*REQUIRED ACTION:* Return exactly the lines below, starting with the one that has "LED panelen (951, 426)" and going on through the one that has "SHOPS (1346, 54)".
((
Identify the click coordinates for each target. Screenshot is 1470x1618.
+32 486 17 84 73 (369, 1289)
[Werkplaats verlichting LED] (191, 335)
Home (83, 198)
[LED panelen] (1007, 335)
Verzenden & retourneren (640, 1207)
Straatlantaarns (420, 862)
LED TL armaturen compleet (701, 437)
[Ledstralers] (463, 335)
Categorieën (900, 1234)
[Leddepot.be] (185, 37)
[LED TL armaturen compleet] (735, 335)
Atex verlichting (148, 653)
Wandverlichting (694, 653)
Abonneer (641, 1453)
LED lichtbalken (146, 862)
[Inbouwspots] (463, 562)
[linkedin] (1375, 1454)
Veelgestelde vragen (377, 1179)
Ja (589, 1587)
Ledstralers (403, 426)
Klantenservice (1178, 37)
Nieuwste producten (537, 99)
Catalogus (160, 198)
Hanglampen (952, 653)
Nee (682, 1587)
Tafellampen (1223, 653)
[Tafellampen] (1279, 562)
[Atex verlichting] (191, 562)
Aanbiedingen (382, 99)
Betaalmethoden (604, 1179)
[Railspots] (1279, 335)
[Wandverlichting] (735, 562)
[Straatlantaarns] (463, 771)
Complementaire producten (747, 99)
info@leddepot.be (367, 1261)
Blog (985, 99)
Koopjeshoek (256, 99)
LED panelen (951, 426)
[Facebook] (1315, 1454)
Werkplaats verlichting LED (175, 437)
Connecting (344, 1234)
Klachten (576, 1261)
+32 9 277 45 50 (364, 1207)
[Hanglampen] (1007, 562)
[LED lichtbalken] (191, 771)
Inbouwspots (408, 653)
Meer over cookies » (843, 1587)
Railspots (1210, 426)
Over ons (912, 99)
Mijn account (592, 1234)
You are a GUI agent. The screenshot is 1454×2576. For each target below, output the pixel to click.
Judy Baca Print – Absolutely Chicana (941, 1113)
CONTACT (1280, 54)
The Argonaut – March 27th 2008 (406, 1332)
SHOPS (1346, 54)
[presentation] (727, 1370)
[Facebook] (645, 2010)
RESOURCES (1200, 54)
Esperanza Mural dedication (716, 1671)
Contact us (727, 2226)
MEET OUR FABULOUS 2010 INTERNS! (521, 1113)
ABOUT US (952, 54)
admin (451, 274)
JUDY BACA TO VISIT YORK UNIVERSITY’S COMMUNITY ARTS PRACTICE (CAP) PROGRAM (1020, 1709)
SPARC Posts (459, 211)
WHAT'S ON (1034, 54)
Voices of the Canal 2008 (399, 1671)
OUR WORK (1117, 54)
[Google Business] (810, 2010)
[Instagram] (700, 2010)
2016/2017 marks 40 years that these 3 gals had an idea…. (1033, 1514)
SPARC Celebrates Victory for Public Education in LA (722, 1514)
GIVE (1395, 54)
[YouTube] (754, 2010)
))
*PROBLEM SOLUTION:*
LED panelen (951, 426)
[Facebook] (1315, 1454)
Werkplaats verlichting LED (175, 437)
Connecting (344, 1234)
Klachten (576, 1261)
+32 9 277 45 50 (364, 1207)
[Hanglampen] (1007, 562)
[LED lichtbalken] (191, 771)
Inbouwspots (408, 653)
Meer over cookies » (843, 1587)
Railspots (1210, 426)
Over ons (912, 99)
Mijn account (592, 1234)
You are a GUI agent. The screenshot is 1454×2576. For each target below, output the pixel to click.
Judy Baca Print – Absolutely Chicana (941, 1113)
CONTACT (1280, 54)
The Argonaut – March 27th 2008 (406, 1332)
SHOPS (1346, 54)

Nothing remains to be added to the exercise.